When Jake stepped out onto the platform, the band struck up a sprightly version of "Dixie." People cheered. Jake took off his hat and waved it. Willy Knight stepped forward to shake his hand. As the two Freedom Party leaders met, photographers took pictures. The flashes made Featherston's eyes water.
"Welcome to Texas, Jake-what's left of it," Knight said, a broad smile on his handsome face.
"Thank you kindly, my friend." Featherston lied through his teeth. "We'll see what we can do about getting back what the USA stole from us."
"How are you going to do that?" a reporter shouted. "The Yankees won't pay any attention to us."
"They don't have to pay any attention to the CSA, not as long as the Whigs hold on to Richmond," Jake answered. "The Whigs say we lost the war, and so we're stuck-stuck forever. And we are, too, long as we think that way. But even the Yankees knew better. After we whipped 'em, they set up Remembrance Day so they wouldn't forget what happened. The Whigs want to forget-they want to pretend all their mistakes never happened at all. And they want the country to forget. Me, I don't intend to."

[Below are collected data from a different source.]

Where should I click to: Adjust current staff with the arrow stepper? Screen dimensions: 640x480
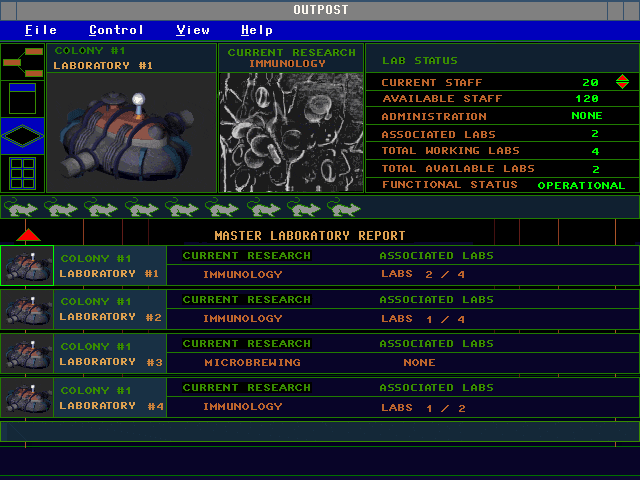click(622, 82)
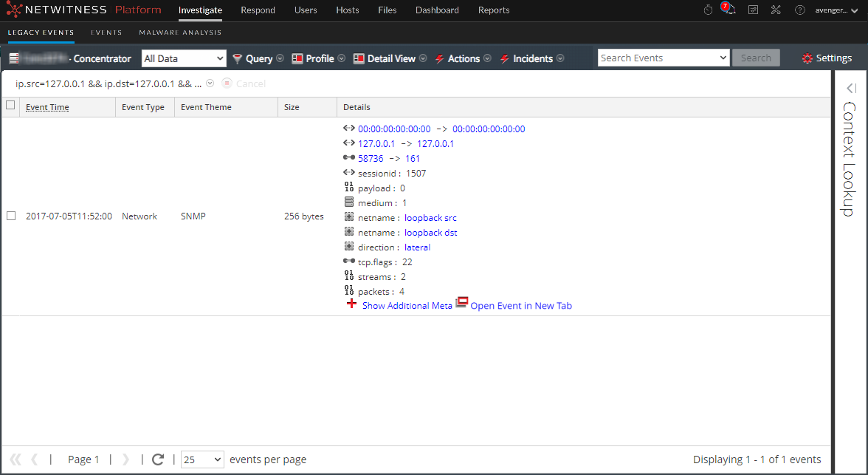The height and width of the screenshot is (475, 868).
Task: Open the Settings gear
Action: click(x=827, y=58)
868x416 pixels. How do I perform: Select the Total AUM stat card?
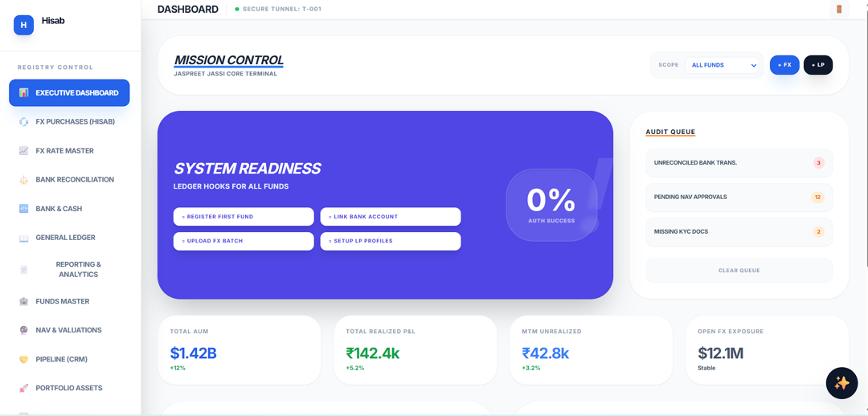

"That's right." Willy Knight nodded vigorously. "That's just exactly right. Here in Texas, we live with that every day when we look west and see what the United States did to us."
The reporters scribbled. Jake sent Knight a sour look. The Texan wanted to be part of the story, too. If you wanted to horn in on this, why'd you invite me out here to the middle of nowhere? Featherston thought. But he knew the answer, knew it all too well. Because you still want to be top dog, that's why, you son of a bitch. Most ways, having ambitious men in the Party was wonderful. They worked hard, for their own good as well as its. But having them here meant Jake could never stop watching his back.
"I'm making my main speech at a park west of town, isn't that right?" he asked Knight, though he also knew that answer. "Almost within spitting range of what they call Houston. Spitting's not half what they deserve, either."